Renacimiento
(Por Emilio Nicolás)
Desde el día en que los inquisidores migraron a insondables tierras imaginarias la muchedumbre no supo qué hacer. En principio había un motivo para hacernos creer, entre todos, que se había consumado una conquista, que aquello era concreto, que los muros se habían derrumbado y, apilados en manojos, se ramificaban los caminos y las posibilidades. Todos bailaban, se embriagaban, hacían el amor a plena luz del día y ante la mirada atónita de quienes guardaban, todavía recelosos, algo de juicio apropiado por aquellos fiscales cuyas huellas ya se habían borrado de la arena, brindaban por un comienzo que nunca se animaron a consumar.
Por eso devino el caos, como siempre sucede.
Nadie supo qué hacer con tanto y, de pronto, la palabra libertad era un papel en el bolsillo que preferían arrugarlo y ocultar. Empezó siendo uno, el que miraba de reojo primero, y después fijamente, señalando encrespado y buscando ecos y explicaciones, volteando la cabeza hacia la ruta por donde había partido la inquisición.

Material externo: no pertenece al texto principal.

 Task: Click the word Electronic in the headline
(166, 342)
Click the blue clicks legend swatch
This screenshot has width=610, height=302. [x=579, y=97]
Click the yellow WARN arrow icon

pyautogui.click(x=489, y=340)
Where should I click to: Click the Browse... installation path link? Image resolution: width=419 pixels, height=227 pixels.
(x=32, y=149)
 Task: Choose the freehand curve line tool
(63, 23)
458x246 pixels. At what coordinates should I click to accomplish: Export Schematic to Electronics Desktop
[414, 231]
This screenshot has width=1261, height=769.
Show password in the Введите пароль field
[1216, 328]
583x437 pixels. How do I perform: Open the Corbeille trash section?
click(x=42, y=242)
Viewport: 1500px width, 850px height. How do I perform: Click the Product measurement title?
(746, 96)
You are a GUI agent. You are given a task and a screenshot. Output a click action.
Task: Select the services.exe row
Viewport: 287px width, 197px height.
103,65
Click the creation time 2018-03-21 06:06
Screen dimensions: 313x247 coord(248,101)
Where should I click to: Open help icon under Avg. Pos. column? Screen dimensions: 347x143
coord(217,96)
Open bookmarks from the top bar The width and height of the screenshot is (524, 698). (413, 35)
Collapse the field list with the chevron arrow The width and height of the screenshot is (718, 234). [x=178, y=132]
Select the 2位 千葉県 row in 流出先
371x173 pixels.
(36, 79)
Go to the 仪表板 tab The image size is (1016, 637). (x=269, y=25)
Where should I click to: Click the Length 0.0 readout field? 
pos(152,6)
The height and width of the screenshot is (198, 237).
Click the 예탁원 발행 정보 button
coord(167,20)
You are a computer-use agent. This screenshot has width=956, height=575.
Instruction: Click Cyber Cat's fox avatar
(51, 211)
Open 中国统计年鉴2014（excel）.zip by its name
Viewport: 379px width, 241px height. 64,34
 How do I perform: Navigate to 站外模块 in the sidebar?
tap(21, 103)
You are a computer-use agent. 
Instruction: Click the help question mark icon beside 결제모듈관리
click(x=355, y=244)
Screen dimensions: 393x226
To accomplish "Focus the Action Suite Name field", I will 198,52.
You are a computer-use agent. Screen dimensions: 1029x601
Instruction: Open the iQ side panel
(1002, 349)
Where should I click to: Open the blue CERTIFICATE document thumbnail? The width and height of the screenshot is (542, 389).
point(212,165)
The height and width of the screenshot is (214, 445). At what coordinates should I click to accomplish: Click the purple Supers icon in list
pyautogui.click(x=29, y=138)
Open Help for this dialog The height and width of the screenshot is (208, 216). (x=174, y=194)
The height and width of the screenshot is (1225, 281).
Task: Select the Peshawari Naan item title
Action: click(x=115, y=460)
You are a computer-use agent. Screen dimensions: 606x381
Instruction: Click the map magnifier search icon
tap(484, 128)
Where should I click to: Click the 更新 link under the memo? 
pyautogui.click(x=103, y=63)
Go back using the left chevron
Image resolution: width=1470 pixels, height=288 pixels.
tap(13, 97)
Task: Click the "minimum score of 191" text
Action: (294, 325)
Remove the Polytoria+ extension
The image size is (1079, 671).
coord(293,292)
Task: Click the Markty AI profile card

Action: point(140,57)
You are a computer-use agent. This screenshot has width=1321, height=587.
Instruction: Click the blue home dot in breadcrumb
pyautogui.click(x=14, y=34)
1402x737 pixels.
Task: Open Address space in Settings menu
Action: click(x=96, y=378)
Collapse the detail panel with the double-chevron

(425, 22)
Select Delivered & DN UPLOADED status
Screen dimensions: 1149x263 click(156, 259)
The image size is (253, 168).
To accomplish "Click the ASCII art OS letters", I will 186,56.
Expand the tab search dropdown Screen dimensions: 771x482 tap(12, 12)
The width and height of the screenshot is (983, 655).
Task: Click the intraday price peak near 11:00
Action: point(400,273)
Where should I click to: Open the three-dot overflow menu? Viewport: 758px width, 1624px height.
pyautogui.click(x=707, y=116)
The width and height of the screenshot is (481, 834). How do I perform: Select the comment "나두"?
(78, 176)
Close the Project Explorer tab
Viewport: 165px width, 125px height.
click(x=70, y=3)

Se dio de forma tímida, casi imperceptible entre el medio de los mil rostros gimiendo, los mil cuerpos danzando y los mil húmedos miembros entrando y saliendo al compás. Al cabo de un tiempo ya eran varios, los acoplados, y alzaban sus voces al grito estruendoso que invocaba nuevos muros, nuevas alianzas y nuevas reglas que acatar.
Yo siempre estuve a un costado, no hice nada. Porque las masas siempre pecan de no pensar, o de pensar demasiado.
O se lanzan al precipicio, bramando; o planean minuciosamente su acto final.
Siempre termina igual.
¿Alguna vez pensaron que una tragedia podría desenvolverse, cautelosa, dentro de una comedia? Mientras todos hacían el amor algunos empuñaban sus armas bajo sus mangas y, llevados por la represión de la que nunca se pudieron liberar, comenzaron a juzgar a puñaladas. Todos volvieron a tener un nombre. El bien y el mal.
El sexo se tiñó de sangre. El río lo sonrosó todo y los gemidos de placer se mezclaban con los que clamaban piedad. Desde algún punto lejano del mismísimo averno, los inquisidores de seguro bailaban y bebían de su propia sal.
La orgía duró días, si no meses. Llevados por sus propios traumas, dejaron un banquete de carne y huesos que los chacales, los buitres y los cuervos terminaron de tragar. Sentí el aroma a óxido, a pantano y a esperma inundar el escenario y, en efecto, nadie me hubo notado en ninguna oportunidad. Los cuerpos caían, chupados por la gravedad, uno sobre otro y, entre tanto brazo, pierna y cadera estaba alguien más.
Nunca supe si estaba al tanto o, si en medio de la masacre, se había perdido hasta de su propia identidad.
Atónito.
Desesperado por actuar.
Pero paralizado.
En el mismo lugar.
Siempre en el mismo lugar.
(igual que yo)
No hubo sonrisas, al menos no ese día. Le agarré la mano y, casi sin querer, empezamos a caminar. El crujido de los huesos pudo haber alertado a cualquiera de esos, los que juzgan, los que no pueden con sus propias vidas entonces vienen por los demás. El crujir de cada paso pudo haberlos alarmado de nuestra libertad, pero... todos estaban ocupados ahogándose en su propia sangre, muriendo en verdad.
¿Por qué no moríamos nosotros?
¿O moríamos y volvíamos a respirar?
No le pregunté por su nombre. No me interesaba. No le pedí que me relatara su historia, porque el renacimiento se acababa de efectuar. En ese mismo momento, mientras lanzaba al cielo un primer último suspiro, suave, casi tímido, quizás por el horror de haber escuchado tantos gritos. Sí. El horror. Con horror se liberaba de su propia prisión y explotaba en un llanto de libertad. Le sentí dentro mío, duro, estuoso; y sentí su vida y su emancipación estallar en miles de fuegos líquidos que se fusionaron con mi cuerpo y lo inundaron en su totalidad. Ya no había miedo, ya no había necesidad de ocultar. No a mí. Sí a los demás.
¿Pero quién soy yo para juzgar?
Atrás, en algún rincón de los campos elíseos reposaban los inquisidores, y sus réplicas todavía crujían en el escenario negro mientras los cuervos graznaban al bailar.
Ellos morían en verdad.
Nosotros renacíamos, inmortales, en una y otra oportunidad.
No. No soy nadie para juzgar. Está bien que escondamos cosas. La libertad se paga con libertad.
Entre los muros perdidos de algún bosque imaginario hay dos que mueren y reviven todos los días, con cada orgasmo que se enmudece, con cada deseo que se suelta, con cada secreto que se revela... y que se vuelve a guardar.